From 1992 to 2018, Brutoco was a board member of Men’s Wearhouse (now Tailored Brands), where he served on the audit committee and played a key role in the company’s initial public offering.

Currently, he is the principal and CEO of ShangriLa Consulting Group, Inc., as well as the founder and CEO of Seven Oaks Ranch, a manufacturer and distributor of organic food and cosmetics. Brutoco is also the founding chairman of H2 Clipper, a company developing hydrogen-powered dirigibles for sustainable transportation.

He is the founding chairman of The Optimist Daily, a digital platform delivering positive news to over 30,000 subscribers.

== Philanthropy and advocacy ==
In 1987, Brutoco and Willis Harman co-founded the World Business Academy with other business people to create a nonprofit think tank and business network dedicated to ethical leadership and sustainable business practices.

From 2009 to 2010, he chaired the Evolutionary Leaders Administrative Circle, an initiative under the Evolutionary Leaders organization.

In 2013, Brutoco co-founded JUST Capital, a nonprofit that promotes stakeholder capitalism by providing market data on corporate social responsibility. Originally a collaboration between the World Business Academy and the Chopra Foundation, it now operates as an independent organization headquartered in New York City, with Brutoco serving on its executive committee and chairing its audit and finance committees.

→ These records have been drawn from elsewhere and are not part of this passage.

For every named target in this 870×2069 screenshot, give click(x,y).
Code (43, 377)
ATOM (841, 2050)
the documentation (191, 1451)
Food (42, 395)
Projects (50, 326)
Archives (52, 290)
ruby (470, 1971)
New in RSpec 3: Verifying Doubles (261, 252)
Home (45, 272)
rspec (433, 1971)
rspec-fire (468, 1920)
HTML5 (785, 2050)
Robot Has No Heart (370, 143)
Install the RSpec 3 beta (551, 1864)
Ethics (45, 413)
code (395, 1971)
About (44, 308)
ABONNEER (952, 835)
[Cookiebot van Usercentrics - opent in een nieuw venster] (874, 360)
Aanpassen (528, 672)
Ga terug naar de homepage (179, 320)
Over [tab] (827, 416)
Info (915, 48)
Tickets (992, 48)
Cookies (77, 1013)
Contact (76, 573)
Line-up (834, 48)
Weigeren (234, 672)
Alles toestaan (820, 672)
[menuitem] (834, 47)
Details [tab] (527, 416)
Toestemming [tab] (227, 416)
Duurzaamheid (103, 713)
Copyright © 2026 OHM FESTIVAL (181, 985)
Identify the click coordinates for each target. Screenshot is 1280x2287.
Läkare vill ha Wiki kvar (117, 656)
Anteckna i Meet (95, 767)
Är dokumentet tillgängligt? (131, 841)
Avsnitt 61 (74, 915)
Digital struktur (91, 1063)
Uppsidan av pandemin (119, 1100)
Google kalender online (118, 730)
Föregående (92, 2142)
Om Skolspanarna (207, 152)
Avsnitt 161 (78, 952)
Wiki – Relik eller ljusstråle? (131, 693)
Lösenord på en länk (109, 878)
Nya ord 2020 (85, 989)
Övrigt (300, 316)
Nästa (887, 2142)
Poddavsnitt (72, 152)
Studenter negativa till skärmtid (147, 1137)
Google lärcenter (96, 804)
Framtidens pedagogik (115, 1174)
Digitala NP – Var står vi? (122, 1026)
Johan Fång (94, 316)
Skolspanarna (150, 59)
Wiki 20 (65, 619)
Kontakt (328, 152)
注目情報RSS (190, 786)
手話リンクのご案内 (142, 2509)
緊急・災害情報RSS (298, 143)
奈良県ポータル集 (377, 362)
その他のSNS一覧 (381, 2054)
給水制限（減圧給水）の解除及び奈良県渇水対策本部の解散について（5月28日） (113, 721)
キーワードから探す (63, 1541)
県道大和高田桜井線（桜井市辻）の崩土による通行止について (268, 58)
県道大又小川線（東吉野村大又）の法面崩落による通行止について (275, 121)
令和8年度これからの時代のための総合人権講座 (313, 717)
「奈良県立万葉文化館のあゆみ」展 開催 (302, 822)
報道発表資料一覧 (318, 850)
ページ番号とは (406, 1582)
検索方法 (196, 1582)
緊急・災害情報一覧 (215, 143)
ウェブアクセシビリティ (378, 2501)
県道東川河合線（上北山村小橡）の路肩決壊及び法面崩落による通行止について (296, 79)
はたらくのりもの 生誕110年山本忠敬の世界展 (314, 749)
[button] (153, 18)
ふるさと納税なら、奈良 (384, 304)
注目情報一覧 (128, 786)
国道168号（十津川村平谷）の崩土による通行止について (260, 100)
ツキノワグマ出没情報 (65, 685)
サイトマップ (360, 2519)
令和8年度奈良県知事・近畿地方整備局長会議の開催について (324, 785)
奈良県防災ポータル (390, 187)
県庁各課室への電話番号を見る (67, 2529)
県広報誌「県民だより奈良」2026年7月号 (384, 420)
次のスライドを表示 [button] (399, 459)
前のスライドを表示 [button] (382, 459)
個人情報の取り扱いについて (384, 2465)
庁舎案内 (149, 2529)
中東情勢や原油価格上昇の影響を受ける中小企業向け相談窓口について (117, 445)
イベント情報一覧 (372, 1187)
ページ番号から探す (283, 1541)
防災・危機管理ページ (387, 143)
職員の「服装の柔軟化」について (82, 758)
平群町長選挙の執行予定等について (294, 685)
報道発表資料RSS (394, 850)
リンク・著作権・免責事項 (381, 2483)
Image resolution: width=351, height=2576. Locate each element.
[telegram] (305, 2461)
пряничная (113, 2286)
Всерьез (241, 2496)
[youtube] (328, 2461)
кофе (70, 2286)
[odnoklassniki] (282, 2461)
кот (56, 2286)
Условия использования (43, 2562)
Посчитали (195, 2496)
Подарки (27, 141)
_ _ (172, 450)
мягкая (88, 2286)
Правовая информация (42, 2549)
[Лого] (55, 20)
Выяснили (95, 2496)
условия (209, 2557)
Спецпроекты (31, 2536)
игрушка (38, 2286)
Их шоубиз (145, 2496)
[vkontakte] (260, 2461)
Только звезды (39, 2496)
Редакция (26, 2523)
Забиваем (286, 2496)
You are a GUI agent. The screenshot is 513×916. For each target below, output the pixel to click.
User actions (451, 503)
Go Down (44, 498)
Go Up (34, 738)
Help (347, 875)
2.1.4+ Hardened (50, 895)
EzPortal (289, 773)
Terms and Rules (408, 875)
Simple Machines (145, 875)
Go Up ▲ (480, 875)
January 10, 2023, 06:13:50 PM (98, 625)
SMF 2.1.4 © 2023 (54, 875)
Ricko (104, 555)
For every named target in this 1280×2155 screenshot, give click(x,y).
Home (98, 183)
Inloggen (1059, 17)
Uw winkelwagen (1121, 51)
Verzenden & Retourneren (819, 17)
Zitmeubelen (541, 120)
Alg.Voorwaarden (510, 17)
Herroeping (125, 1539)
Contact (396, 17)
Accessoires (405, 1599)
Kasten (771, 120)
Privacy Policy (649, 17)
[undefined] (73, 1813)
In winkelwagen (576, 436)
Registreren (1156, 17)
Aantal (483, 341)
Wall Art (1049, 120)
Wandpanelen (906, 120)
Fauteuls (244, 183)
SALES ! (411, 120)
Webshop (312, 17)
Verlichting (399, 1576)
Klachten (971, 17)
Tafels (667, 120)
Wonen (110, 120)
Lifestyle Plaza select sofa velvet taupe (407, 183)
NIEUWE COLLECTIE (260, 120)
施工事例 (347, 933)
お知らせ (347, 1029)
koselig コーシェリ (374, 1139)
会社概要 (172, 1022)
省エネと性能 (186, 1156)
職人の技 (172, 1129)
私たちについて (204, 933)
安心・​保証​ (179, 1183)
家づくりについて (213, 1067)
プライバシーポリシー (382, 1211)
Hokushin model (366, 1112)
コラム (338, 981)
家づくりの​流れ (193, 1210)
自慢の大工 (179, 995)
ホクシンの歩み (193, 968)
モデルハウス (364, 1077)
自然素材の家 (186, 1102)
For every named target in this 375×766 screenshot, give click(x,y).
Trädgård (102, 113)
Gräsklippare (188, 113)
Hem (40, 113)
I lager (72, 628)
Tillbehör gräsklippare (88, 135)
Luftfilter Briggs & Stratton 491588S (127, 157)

== Awards and recognition ==
Brutoco has received numerous accolades, including:

- A United States Congressional Commendation in 2010.
- The Ellis Island Medal of Honor in 2016.
- The Santa Barbara United Nations Association Peace Prize in 2018.

== Publications ==
Brutoco has co-authored several books, including:

- Freedom from Mid-East Oil (2007), which examines the intersection of global warming, peak oil, and energy consumption.
- Profiles in Power: The Anti-Nuclear Movement and the Dawn of the Solar Age (1997), which highlights alternatives to fossil fuels and nuclear energy.
- The New Paradigm in Business: Emerging Strategies for Leadership and Organizational Change (1993), based on a seminar he delivered on innovative leadership approaches.
- H2 Clipper Granted U.S. Patent for “Lighter-Than-Air” Dirigible Design, Advancing the Company’s Mission to Accelerate the Hydrogen Economy.
- H2 Clipper's Disruptive Airship Boasts Insane Specs, Can Carry 340,000 Lb for 6,000 Miles.
- Electrons vs. molecules: The critical role of hydrogen in hard-to-abate sectors.
- Harnessing the Oceans to Combat Climate Change: The Possible Next Wave in Geoengineering.